Repeat the lines of the data exactly, from the first one through the one that contains "You are a computer-use agent. Image resolution: width=1372".
════════════════════
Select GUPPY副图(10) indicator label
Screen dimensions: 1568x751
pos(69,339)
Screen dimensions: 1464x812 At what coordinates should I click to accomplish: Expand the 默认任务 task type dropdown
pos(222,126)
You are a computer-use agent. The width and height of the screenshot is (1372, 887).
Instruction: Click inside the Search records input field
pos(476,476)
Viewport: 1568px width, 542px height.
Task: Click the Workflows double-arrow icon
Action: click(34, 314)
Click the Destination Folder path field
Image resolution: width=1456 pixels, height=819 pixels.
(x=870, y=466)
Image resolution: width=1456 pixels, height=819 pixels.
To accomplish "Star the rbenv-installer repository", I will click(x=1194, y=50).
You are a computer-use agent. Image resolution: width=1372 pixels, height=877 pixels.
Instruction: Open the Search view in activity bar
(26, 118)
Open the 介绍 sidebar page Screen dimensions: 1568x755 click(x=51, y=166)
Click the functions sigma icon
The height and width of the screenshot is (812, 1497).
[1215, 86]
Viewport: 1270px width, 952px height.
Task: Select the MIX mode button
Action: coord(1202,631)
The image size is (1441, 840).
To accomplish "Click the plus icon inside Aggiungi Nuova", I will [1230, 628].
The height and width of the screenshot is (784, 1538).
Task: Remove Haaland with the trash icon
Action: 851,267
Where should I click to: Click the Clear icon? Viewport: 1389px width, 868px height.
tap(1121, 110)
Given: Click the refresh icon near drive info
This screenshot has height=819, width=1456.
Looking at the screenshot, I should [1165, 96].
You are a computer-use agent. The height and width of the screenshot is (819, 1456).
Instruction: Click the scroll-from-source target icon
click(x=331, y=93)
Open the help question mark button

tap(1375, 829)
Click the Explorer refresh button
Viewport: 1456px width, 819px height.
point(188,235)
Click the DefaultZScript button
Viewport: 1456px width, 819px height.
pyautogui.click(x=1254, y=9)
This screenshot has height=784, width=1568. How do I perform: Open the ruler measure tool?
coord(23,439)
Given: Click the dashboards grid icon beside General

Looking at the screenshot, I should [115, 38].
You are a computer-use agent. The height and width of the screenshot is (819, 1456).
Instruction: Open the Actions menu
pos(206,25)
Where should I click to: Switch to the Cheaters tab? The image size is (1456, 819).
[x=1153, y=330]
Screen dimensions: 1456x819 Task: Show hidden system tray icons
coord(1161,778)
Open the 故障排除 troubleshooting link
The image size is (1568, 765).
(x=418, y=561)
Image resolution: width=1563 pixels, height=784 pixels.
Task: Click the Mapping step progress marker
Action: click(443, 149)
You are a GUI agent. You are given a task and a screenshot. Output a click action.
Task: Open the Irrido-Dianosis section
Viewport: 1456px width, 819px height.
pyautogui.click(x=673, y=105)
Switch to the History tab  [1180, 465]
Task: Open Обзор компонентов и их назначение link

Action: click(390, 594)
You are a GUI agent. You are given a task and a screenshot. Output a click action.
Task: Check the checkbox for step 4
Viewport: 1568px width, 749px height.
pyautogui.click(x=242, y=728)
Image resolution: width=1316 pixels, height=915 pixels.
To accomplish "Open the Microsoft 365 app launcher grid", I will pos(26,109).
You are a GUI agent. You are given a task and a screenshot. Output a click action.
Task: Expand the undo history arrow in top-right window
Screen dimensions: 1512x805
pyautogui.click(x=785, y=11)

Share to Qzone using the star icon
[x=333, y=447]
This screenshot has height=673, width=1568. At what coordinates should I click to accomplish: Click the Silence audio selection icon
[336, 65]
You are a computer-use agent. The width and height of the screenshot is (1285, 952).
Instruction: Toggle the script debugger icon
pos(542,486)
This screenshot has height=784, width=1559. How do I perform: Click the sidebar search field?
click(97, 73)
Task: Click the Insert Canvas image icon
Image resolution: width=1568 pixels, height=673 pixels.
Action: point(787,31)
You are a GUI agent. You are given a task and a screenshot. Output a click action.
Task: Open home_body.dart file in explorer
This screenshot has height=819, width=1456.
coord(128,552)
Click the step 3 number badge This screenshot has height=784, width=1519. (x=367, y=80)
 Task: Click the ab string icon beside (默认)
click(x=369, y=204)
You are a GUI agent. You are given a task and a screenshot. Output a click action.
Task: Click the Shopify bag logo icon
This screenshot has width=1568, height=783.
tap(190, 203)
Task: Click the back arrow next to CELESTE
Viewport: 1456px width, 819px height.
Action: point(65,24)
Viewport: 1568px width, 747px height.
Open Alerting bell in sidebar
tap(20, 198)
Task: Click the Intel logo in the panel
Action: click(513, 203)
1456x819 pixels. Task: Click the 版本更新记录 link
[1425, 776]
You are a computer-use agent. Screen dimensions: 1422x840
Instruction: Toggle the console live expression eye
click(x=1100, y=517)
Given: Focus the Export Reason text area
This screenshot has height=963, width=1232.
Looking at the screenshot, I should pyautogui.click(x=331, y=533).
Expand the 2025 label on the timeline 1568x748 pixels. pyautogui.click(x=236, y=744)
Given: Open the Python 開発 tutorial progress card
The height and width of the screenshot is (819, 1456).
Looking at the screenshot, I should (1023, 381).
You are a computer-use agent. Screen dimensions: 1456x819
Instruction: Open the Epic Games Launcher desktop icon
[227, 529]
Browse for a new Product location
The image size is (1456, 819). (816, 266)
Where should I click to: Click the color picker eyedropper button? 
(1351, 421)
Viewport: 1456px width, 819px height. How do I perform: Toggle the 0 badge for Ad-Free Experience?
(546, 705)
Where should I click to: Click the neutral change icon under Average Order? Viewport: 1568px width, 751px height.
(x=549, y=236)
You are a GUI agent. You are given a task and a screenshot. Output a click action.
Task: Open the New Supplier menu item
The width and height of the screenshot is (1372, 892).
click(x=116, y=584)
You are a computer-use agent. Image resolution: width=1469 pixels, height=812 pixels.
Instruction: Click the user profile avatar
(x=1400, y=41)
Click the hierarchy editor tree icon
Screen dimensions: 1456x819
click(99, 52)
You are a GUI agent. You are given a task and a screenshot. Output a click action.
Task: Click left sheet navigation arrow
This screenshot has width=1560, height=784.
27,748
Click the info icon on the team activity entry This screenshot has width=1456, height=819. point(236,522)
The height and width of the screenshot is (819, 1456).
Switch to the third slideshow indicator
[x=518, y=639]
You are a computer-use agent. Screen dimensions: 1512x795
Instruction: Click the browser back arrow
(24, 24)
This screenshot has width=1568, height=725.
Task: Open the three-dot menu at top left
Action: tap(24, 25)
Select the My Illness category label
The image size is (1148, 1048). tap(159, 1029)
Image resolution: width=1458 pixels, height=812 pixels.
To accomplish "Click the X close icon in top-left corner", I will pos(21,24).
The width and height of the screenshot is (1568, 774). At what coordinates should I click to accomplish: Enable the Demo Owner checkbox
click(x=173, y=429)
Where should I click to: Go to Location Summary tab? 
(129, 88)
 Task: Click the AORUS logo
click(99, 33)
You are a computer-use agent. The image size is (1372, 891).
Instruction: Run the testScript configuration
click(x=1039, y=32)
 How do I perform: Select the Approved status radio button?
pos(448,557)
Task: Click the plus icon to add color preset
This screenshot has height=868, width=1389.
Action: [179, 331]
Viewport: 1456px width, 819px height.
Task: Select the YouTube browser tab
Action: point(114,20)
════════════════════
§ **TASK ANSWER**
Select GUPPY副图(10) indicator label
Screen dimensions: 1568x751
pos(69,339)
Screen dimensions: 1464x812 At what coordinates should I click to accomplish: Expand the 默认任务 task type dropdown
pos(222,126)
You are a computer-use agent. The width and height of the screenshot is (1372, 887).
Instruction: Click inside the Search records input field
pos(476,476)
Viewport: 1568px width, 542px height.
Task: Click the Workflows double-arrow icon
Action: click(34, 314)
Click the Destination Folder path field
Image resolution: width=1456 pixels, height=819 pixels.
(x=870, y=466)
Image resolution: width=1456 pixels, height=819 pixels.
To accomplish "Star the rbenv-installer repository", I will click(x=1194, y=50).
You are a computer-use agent. Image resolution: width=1372 pixels, height=877 pixels.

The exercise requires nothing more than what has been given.